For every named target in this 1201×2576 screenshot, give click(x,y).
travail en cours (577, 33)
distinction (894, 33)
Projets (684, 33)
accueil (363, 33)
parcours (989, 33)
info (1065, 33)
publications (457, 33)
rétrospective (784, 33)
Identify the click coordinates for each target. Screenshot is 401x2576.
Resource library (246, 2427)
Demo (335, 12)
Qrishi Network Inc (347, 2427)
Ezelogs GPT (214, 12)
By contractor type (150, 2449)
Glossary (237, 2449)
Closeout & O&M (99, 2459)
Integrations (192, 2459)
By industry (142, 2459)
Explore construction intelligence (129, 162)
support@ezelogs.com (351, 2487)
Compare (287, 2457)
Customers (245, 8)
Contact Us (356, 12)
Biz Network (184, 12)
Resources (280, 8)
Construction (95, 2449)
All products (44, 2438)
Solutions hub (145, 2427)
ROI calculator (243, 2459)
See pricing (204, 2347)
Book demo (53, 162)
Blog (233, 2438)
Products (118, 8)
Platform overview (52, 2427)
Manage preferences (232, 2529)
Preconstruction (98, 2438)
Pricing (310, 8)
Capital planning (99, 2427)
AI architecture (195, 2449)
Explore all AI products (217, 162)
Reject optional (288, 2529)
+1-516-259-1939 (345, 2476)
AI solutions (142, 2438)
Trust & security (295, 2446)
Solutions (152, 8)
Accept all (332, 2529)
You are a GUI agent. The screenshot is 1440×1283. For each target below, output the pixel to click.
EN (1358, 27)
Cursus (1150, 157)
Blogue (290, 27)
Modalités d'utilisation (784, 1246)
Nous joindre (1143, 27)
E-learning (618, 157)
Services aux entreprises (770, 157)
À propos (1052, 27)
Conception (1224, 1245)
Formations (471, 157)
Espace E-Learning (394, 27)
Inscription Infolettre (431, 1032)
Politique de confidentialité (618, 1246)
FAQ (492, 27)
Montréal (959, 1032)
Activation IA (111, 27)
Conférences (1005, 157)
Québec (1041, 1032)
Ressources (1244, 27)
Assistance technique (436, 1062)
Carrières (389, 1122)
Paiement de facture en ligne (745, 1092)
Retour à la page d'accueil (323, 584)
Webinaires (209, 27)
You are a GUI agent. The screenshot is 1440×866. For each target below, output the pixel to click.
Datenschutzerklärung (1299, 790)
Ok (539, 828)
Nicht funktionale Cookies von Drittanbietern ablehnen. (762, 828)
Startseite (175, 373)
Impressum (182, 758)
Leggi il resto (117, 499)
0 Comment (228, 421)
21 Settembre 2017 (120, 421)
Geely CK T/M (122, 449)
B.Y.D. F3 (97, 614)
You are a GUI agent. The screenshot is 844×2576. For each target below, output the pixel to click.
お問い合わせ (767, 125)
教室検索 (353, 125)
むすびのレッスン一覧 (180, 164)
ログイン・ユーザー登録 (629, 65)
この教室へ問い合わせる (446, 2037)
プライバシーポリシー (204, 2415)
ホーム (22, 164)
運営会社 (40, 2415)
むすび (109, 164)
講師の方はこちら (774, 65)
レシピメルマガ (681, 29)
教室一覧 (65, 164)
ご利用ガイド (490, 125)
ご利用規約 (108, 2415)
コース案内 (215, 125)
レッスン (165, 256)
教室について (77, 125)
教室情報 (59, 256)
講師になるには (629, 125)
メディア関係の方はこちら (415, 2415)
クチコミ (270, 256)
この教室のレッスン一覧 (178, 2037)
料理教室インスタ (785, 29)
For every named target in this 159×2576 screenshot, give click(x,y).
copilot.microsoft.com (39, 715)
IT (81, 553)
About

====

TASK REQUIREMENTS –
Copy out every line above word for word, keeping their original order.

RESPONSE TO THE TASK –
For every named target in this 1201×2576 screenshot, give click(x,y).
travail en cours (577, 33)
distinction (894, 33)
Projets (684, 33)
accueil (363, 33)
parcours (989, 33)
info (1065, 33)
publications (457, 33)
rétrospective (784, 33)
Identify the click coordinates for each target. Screenshot is 401x2576.
Resource library (246, 2427)
Demo (335, 12)
Qrishi Network Inc (347, 2427)
Ezelogs GPT (214, 12)
By contractor type (150, 2449)
Glossary (237, 2449)
Closeout & O&M (99, 2459)
Integrations (192, 2459)
By industry (142, 2459)
Explore construction intelligence (129, 162)
support@ezelogs.com (351, 2487)
Compare (287, 2457)
Customers (245, 8)
Contact Us (356, 12)
Biz Network (184, 12)
Resources (280, 8)
Construction (95, 2449)
All products (44, 2438)
Solutions hub (145, 2427)
ROI calculator (243, 2459)
See pricing (204, 2347)
Book demo (53, 162)
Blog (233, 2438)
Products (118, 8)
Platform overview (52, 2427)
Manage preferences (232, 2529)
Preconstruction (98, 2438)
Pricing (310, 8)
Capital planning (99, 2427)
AI architecture (195, 2449)
Explore all AI products (217, 162)
Reject optional (288, 2529)
+1-516-259-1939 (345, 2476)
AI solutions (142, 2438)
Trust & security (295, 2446)
Solutions (152, 8)
Accept all (332, 2529)
You are a GUI agent. The screenshot is 1440×1283. For each target below, output the pixel to click.
EN (1358, 27)
Cursus (1150, 157)
Blogue (290, 27)
Modalités d'utilisation (784, 1246)
Nous joindre (1143, 27)
E-learning (618, 157)
Services aux entreprises (770, 157)
À propos (1052, 27)
Conception (1224, 1245)
Formations (471, 157)
Espace E-Learning (394, 27)
Inscription Infolettre (431, 1032)
Politique de confidentialité (618, 1246)
FAQ (492, 27)
Montréal (959, 1032)
Activation IA (111, 27)
Conférences (1005, 157)
Québec (1041, 1032)
Ressources (1244, 27)
Assistance technique (436, 1062)
Carrières (389, 1122)
Paiement de facture en ligne (745, 1092)
Retour à la page d'accueil (323, 584)
Webinaires (209, 27)
You are a GUI agent. The screenshot is 1440×866. For each target below, output the pixel to click.
Datenschutzerklärung (1299, 790)
Ok (539, 828)
Nicht funktionale Cookies von Drittanbietern ablehnen. (762, 828)
Startseite (175, 373)
Impressum (182, 758)
Leggi il resto (117, 499)
0 Comment (228, 421)
21 Settembre 2017 (120, 421)
Geely CK T/M (122, 449)
B.Y.D. F3 (97, 614)
You are a GUI agent. The screenshot is 844×2576. For each target below, output the pixel to click.
お問い合わせ (767, 125)
教室検索 (353, 125)
むすびのレッスン一覧 (180, 164)
ログイン・ユーザー登録 (629, 65)
この教室へ問い合わせる (446, 2037)
プライバシーポリシー (204, 2415)
ホーム (22, 164)
運営会社 (40, 2415)
むすび (109, 164)
講師の方はこちら (774, 65)
レシピメルマガ (681, 29)
教室一覧 (65, 164)
ご利用ガイド (490, 125)
ご利用規約 (108, 2415)
コース案内 (215, 125)
レッスン (165, 256)
教室について (77, 125)
教室情報 (59, 256)
講師になるには (629, 125)
メディア関係の方はこちら (415, 2415)
クチコミ (270, 256)
この教室のレッスン一覧 (178, 2037)
料理教室インスタ (785, 29)
For every named target in this 159×2576 screenshot, give click(x,y).
copilot.microsoft.com (39, 715)
IT (81, 553)
About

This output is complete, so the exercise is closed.